Wednesday, October 5, 2011

To Do

I am racked by the question of what I owe others.

Maybe I can tie this together cleverly. Maybe I'll just do what I've done and forcefully extrude some awkward, ill-begotten thought from my skull.

I think that a lot of us have merit backwards. Merit is popularly defined as what you deserve to get, but that's secondary. What you offer is the primary issue, right?

I see the tail-end of a Thomas Friedman interview on "The Daily Show." He's talking some liberally-well-meaning rot about making sure people have something to offer. "Everybody's good at something." Well, that's sweet-sounding. But it's got the same order as I've always heard.

Give so you can get. Offer so you can take. If you want something, what are you willing to do for it?

Well, what if I say that in order to give, I've got to get, first? Maybe we should get so we can give. It's been as likely as anything in my life. When I have a lot, I'm quite magnanimous. When desperate, I can have a real sweet side. Especially when ill, I'm kind to nurses and polite strangers. But I also don't really have much to give, let alone produce in some way Friedman and other technocrats would recognize. For example, a keystone of economy is putting up with bullshit, and when I'm hungry, tired, sick, and poor, I'm no good at that. I give what I get when I'm low.

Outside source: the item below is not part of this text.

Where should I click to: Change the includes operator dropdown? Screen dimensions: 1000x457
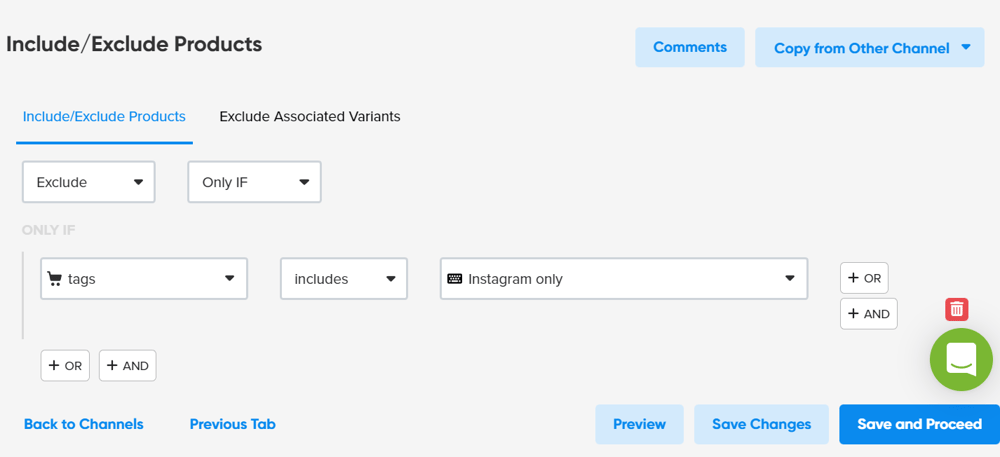tap(343, 279)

Little parts of my brain fume. Were I religious, then I would have been given some system of ethics. What to give, what to expect. But I'm a heathen and I'm selfish and I'm desirous of connection with others and I have to decide for myself what I'm willing to give up, what I'm willing to insist upon.

What do I owe others? What do I deserve? If the answer was nothing, my life would be simple. If my answer were that I deserved nothing and others everything, or the other way around, life would be painful but again, simple. But I do not deal with nihilism very well in a personal sense. I can believe in cosmic nothingness, believe that there is no God, no universal purpose, and so on, but in terms of petty personality I lack the courage (or the purists' zeal) to say that there is no morality but what I dictate, that I can do whatever the fuck I want. I melt and wobble like one more bourgeois moral performer and talk about family and responsibility and adjustment and time. Things take time.

It has become very hard to talk about freedom and responsibility and big choices in a social sense. It is hard because I have brought these issues directly to my life. And honestly, I can do little to comment about the wars and the mass murder and the killer sky robots and the economy when I am trying to figure out what I need, how I want to be free. How much I am willing to live at others' expense, make choices that can and will hurt them. Hurt me.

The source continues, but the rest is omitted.